■ Task to complete ■
Begin with the line containing "Task: Click the Screenshot button" and reproduce it and all later lines exactly, through the last line of the records. Add nothing else.

Stored items

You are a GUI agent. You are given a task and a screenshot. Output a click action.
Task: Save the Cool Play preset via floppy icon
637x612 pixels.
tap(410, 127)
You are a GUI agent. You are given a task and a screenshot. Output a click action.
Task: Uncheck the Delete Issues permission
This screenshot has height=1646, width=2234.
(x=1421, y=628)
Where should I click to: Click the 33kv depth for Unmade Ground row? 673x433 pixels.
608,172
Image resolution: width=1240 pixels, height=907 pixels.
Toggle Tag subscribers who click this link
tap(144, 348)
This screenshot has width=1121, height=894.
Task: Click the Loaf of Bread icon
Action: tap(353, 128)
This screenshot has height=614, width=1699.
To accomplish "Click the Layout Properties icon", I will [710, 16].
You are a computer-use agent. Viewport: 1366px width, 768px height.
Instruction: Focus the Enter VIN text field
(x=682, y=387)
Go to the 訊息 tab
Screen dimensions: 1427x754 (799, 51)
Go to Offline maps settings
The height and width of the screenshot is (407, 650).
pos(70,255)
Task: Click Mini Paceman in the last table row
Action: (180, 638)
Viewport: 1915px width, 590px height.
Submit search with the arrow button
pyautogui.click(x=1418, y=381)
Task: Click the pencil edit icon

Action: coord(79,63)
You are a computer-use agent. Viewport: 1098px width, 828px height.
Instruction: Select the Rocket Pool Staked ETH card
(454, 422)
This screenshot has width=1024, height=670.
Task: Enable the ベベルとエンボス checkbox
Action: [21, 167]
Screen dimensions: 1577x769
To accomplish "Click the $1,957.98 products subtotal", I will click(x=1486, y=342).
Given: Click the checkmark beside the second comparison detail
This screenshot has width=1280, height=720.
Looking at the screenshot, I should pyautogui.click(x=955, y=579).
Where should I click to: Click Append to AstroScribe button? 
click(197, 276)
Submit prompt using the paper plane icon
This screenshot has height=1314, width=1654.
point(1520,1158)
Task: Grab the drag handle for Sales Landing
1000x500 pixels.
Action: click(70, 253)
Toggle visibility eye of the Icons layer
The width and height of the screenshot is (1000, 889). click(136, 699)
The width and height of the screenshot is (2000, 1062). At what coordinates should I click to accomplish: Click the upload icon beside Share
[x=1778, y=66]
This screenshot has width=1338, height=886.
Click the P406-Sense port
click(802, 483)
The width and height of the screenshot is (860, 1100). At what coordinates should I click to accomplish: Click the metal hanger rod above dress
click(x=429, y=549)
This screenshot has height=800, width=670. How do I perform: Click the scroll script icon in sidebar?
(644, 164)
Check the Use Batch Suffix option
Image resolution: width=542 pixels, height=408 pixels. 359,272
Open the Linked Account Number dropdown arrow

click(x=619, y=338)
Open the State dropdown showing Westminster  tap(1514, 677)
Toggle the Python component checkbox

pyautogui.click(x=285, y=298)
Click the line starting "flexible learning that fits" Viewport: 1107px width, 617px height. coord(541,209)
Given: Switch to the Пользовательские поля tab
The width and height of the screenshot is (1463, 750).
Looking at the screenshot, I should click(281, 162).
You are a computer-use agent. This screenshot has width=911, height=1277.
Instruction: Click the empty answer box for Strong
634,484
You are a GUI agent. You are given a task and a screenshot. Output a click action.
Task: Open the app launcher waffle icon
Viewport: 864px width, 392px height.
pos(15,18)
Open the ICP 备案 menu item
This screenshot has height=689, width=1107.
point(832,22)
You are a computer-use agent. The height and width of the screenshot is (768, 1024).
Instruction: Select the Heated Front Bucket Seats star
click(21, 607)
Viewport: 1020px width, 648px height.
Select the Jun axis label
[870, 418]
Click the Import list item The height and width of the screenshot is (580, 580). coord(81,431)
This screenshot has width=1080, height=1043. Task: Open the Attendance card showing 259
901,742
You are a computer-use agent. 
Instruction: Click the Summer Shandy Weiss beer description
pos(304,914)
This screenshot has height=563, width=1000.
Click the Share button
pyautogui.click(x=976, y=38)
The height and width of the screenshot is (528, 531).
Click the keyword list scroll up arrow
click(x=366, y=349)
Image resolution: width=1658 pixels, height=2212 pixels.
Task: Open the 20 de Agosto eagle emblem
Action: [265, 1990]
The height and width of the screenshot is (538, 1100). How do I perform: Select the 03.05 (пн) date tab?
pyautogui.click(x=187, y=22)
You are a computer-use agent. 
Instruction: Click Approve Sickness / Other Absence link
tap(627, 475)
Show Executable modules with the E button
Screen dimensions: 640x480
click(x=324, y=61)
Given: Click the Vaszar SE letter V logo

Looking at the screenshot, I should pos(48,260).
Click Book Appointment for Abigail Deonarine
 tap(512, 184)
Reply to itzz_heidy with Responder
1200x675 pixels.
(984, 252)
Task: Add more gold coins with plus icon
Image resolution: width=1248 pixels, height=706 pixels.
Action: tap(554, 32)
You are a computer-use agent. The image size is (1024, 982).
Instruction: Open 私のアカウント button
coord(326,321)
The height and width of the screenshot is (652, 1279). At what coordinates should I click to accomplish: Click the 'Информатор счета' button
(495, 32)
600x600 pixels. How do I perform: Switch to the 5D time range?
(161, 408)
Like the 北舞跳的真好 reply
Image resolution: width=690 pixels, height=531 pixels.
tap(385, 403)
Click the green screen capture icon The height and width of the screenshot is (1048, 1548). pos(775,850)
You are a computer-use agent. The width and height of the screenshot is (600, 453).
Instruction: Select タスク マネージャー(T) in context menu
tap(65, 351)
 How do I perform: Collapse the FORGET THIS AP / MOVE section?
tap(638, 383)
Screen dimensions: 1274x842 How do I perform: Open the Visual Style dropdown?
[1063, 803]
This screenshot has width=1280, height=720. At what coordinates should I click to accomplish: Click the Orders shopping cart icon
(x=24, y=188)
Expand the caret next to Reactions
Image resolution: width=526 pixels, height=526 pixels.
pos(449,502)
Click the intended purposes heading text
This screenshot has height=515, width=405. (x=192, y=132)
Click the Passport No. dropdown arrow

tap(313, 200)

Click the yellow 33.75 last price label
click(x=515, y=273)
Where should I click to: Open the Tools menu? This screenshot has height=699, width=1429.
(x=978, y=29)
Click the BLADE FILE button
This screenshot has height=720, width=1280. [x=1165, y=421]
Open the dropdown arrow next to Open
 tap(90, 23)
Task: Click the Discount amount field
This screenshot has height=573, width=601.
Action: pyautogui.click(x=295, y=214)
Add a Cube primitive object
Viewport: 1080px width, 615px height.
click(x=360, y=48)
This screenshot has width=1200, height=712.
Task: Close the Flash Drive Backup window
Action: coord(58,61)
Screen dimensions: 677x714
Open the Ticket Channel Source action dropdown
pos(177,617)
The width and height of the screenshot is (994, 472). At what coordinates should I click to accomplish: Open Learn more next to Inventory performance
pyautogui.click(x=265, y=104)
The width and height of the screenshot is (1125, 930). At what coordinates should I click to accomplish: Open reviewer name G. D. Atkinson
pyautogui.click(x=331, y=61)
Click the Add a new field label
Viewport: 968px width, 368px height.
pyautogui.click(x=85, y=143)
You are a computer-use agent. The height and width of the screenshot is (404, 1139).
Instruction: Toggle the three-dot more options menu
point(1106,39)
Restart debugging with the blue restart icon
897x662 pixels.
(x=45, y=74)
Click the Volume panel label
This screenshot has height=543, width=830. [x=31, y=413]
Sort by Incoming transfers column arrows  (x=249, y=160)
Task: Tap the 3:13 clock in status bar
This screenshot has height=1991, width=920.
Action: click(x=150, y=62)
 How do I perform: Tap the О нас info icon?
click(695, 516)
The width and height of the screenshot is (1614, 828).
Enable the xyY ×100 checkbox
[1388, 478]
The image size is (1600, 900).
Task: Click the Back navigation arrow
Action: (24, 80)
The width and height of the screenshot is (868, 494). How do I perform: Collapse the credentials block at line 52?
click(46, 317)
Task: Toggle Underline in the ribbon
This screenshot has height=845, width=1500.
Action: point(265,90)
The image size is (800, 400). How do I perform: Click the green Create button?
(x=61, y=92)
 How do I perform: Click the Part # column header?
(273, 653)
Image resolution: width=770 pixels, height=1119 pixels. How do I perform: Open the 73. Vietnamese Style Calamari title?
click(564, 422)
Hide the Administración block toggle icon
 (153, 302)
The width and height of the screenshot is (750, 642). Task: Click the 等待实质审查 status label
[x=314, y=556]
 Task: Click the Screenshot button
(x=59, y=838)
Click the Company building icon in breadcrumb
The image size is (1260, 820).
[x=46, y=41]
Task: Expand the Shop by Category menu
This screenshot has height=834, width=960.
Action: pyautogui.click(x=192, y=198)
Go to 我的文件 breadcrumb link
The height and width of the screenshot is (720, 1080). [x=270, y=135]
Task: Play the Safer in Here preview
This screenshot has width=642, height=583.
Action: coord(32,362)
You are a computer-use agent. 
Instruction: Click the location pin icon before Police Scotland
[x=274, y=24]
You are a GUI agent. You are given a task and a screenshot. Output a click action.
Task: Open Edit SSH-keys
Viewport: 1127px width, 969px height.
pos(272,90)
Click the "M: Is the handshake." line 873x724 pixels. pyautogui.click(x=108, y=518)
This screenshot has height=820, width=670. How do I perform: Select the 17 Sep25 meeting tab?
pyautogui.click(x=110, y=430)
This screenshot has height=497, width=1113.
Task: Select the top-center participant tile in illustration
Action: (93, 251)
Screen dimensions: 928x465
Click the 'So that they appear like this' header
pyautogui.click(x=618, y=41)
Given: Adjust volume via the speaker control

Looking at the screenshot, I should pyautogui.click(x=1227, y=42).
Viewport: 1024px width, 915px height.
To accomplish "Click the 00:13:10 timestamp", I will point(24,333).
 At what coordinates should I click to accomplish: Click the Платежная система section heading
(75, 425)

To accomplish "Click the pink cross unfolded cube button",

■ Written solution ■
 Task: Click the Screenshot button
(x=59, y=838)
Click the Company building icon in breadcrumb
The image size is (1260, 820).
[x=46, y=41]
Task: Expand the Shop by Category menu
This screenshot has height=834, width=960.
Action: pyautogui.click(x=192, y=198)
Go to 我的文件 breadcrumb link
The height and width of the screenshot is (720, 1080). [x=270, y=135]
Task: Play the Safer in Here preview
This screenshot has width=642, height=583.
Action: coord(32,362)
You are a computer-use agent. 
Instruction: Click the location pin icon before Police Scotland
[x=274, y=24]
You are a GUI agent. You are given a task and a screenshot. Output a click action.
Task: Open Edit SSH-keys
Viewport: 1127px width, 969px height.
pos(272,90)
Click the "M: Is the handshake." line 873x724 pixels. pyautogui.click(x=108, y=518)
This screenshot has height=820, width=670. How do I perform: Select the 17 Sep25 meeting tab?
pyautogui.click(x=110, y=430)
This screenshot has height=497, width=1113.
Task: Select the top-center participant tile in illustration
Action: (93, 251)
Screen dimensions: 928x465
Click the 'So that they appear like this' header
pyautogui.click(x=618, y=41)
Given: Adjust volume via the speaker control

Looking at the screenshot, I should pyautogui.click(x=1227, y=42).
Viewport: 1024px width, 915px height.
To accomplish "Click the 00:13:10 timestamp", I will point(24,333).
 At what coordinates should I click to accomplish: Click the Платежная система section heading
(75, 425)

To accomplish "Click the pink cross unfolded cube button",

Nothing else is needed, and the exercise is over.